Task description:
Copy the listing from the line with "Click the Трансмиссия" up to and including the line with "pyautogui.click(x=355, y=496)", and swap "Head of Household" for "Filing Status". Leave everything else in those lines unchanged.

--- Start ---

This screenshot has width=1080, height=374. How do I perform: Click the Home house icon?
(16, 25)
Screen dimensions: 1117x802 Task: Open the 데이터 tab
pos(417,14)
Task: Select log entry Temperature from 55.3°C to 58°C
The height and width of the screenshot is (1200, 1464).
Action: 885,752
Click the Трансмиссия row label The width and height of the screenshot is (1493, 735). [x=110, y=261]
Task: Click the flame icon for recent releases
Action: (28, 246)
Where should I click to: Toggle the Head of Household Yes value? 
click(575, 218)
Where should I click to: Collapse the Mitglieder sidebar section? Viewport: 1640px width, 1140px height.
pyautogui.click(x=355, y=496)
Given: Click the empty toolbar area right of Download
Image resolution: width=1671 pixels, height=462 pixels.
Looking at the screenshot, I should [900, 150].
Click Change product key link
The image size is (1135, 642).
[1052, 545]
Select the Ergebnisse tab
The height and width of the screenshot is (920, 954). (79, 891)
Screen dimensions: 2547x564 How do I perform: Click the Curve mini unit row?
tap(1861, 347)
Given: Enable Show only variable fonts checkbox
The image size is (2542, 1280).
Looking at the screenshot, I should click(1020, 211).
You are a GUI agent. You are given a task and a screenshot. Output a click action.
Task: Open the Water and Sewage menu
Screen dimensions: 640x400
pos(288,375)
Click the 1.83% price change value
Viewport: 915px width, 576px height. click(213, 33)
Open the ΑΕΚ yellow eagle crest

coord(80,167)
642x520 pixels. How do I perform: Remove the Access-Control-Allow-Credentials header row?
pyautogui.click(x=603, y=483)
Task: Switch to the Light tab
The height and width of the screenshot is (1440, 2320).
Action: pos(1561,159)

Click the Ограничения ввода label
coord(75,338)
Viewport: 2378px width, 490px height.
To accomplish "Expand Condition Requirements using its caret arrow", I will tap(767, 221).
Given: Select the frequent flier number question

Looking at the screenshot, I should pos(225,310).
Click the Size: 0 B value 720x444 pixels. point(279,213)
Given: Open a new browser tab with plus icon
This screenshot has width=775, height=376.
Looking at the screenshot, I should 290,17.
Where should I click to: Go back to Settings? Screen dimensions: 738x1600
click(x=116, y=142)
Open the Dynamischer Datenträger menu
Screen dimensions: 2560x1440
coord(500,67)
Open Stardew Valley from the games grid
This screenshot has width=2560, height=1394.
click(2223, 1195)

--- End ---

Worked answer:
Click the Трансмиссия row label The width and height of the screenshot is (1493, 735). [x=110, y=261]
Task: Click the flame icon for recent releases
Action: (28, 246)
Where should I click to: Toggle the Filing Status Yes value? 
click(575, 218)
Where should I click to: Collapse the Mitglieder sidebar section? Viewport: 1640px width, 1140px height.
pyautogui.click(x=355, y=496)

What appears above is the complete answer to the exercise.